Юлий Ким - И я там был
Обсуждалась московская жизнь. Из своего прекрасного далека Коля судил о ней четко и веско. Отмечал много неразумного в действиях Дэдэ. Полагал, что чересчур много стихийности. За бутылочкой он повеселел, стал по обыкновению вспоминать эпизоды из лагерной жизни, той еще, при Сталине, которые на тусклом фоне «тунеядской» ссылки выглядели и ужаснее, и ярче. Дошло и до песен. С Колей любил Михайлов попеть: у Коли был такой приятный русский баритон, бесшабашно залетающий на высоких нотах:
Идут на север срока огромные,
Кого ни спросишь – у всех Указ.
Взгляни, взгляни в глаза мои суровые
И поцелуй в последний раз.
Михайлов, однако, почувствовал, что эта спокойная ровность, с какой они его принимали, была как бы отдыхом после важного и тяжкого решения. В чем дело, он понял лишь в Москве, когда узнал, что перед самым его приездом в Сибирь они твердо решили расстаться. Ибо на вынужденном досуге Николай передумал о жизни и себе так много и основательно, что все эти три невыносимые мысли, истерзавшие его, показались ему совершенно мизерными перед его отцовским долгом, картина прощания с сыновьями не выходила из головы, и они с Натальей, вдвоем, после бессонных разговоров, все-таки определили его отцовскую ответственность как важнейшую, даже и перед гражданской.

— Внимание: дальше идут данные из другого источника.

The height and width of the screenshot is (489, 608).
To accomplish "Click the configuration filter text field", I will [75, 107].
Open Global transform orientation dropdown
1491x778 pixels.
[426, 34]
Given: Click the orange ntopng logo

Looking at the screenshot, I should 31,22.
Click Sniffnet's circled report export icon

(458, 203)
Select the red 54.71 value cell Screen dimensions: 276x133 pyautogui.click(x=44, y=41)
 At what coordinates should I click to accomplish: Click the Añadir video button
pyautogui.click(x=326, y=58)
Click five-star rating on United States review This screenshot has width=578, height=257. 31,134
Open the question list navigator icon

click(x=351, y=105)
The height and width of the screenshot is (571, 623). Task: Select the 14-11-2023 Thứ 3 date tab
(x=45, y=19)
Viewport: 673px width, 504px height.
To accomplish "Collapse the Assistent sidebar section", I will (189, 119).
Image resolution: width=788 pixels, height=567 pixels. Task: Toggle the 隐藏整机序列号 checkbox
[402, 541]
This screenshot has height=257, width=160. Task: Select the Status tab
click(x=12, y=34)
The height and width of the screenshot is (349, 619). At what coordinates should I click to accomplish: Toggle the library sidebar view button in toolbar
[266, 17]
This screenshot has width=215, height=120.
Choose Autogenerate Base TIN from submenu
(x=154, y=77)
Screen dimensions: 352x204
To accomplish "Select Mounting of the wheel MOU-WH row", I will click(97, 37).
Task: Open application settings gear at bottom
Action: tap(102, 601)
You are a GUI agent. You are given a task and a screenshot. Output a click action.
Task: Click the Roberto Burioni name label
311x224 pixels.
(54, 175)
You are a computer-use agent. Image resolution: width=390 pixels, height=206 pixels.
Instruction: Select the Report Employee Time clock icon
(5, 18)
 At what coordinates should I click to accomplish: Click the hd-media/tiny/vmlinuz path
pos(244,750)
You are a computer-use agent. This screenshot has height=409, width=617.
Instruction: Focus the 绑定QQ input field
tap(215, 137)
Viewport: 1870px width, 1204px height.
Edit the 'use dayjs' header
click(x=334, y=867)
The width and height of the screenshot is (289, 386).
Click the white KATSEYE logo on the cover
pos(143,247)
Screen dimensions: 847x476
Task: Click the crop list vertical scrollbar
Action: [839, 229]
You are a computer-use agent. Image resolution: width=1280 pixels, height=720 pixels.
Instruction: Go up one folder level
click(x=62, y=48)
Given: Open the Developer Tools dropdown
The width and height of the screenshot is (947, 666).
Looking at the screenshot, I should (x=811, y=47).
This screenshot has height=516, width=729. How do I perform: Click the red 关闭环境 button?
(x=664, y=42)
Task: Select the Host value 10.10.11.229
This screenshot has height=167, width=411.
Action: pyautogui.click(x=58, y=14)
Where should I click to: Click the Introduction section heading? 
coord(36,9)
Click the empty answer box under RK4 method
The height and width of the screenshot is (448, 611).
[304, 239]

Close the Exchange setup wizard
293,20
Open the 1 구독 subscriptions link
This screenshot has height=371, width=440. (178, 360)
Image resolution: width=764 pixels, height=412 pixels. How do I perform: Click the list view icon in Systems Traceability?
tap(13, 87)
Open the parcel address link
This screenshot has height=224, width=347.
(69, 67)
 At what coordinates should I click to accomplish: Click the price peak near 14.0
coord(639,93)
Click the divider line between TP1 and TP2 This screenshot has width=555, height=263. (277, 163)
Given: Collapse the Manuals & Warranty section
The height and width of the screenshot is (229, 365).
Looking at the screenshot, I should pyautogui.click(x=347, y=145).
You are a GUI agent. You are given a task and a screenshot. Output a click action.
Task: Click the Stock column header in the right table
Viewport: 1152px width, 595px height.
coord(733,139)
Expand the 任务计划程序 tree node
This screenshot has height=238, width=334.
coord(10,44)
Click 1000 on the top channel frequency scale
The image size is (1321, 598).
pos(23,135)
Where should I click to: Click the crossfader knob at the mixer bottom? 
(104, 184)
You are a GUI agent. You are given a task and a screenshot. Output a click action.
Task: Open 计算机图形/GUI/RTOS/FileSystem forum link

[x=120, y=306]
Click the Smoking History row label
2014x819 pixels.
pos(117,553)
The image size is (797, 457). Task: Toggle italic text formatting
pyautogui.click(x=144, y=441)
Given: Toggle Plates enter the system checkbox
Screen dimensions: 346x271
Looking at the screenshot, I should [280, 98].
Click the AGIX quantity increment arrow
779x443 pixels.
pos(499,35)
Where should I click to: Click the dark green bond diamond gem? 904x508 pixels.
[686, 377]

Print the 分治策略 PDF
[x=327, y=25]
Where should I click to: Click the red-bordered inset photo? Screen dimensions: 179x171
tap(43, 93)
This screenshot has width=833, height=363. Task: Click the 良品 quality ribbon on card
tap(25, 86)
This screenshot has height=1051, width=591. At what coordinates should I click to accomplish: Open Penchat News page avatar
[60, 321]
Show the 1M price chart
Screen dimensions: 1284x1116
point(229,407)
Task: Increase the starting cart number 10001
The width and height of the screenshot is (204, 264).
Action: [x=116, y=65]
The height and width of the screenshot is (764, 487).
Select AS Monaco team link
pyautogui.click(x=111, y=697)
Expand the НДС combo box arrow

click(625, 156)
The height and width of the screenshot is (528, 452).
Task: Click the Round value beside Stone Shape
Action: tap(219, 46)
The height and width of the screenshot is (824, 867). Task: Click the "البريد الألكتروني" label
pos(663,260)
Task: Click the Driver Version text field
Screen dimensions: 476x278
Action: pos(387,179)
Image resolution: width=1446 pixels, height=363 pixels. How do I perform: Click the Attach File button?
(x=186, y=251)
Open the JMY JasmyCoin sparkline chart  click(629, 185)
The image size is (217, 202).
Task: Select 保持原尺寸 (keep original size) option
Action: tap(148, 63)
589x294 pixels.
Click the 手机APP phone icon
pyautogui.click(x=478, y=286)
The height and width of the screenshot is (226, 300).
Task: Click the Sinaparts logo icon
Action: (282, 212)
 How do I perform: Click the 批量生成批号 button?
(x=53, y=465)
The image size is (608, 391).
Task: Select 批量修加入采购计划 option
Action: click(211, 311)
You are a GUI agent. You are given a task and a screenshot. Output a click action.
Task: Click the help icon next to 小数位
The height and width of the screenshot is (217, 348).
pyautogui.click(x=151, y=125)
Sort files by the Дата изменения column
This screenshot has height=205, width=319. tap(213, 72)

И решено было: Наталье вернуться в Москву, а Коле – дожидаться повторного приезда семьи, на сей раз окончательного.
Наталья объявилась в Москве в тоске и отчаянии. Все в ней восставало против их с Николаем, казалось бы, такого мудрого решения. Одно дело выносить совместную резолюцию, другое – следовать ей поврозь. Она места себе не находила. Братья с родителями пребывали в состоянии непрерывного террора. Однажды вечером Наталья пришла к Михайлову.
– Михалыч, – сказала она, – только ничего не говори. Как я решила, так и будет. Вот мое заявление в защиту наших. Отдашь в самиздат, знаешь кому. Корам [иностранным корреспондентам. – Ю. К.] позвоню сама. Пока. Авось, через три года увидимся.
На следующий день она вышла на Пушкинскую площадь с плакатом: «Свободу политическим заключенным!», была сфотографирована иноземной прессой и после пятнадцатиминутной оторопи схвачена отечественной гэбней.
Для Николая это был удар, перевернувший все опять с ног на голову. О воссоединении с семьей не могло быть и речи. Тем временем Наталью судили – и отправили в ссылку, туда же, к Коле. Не суд – судьба.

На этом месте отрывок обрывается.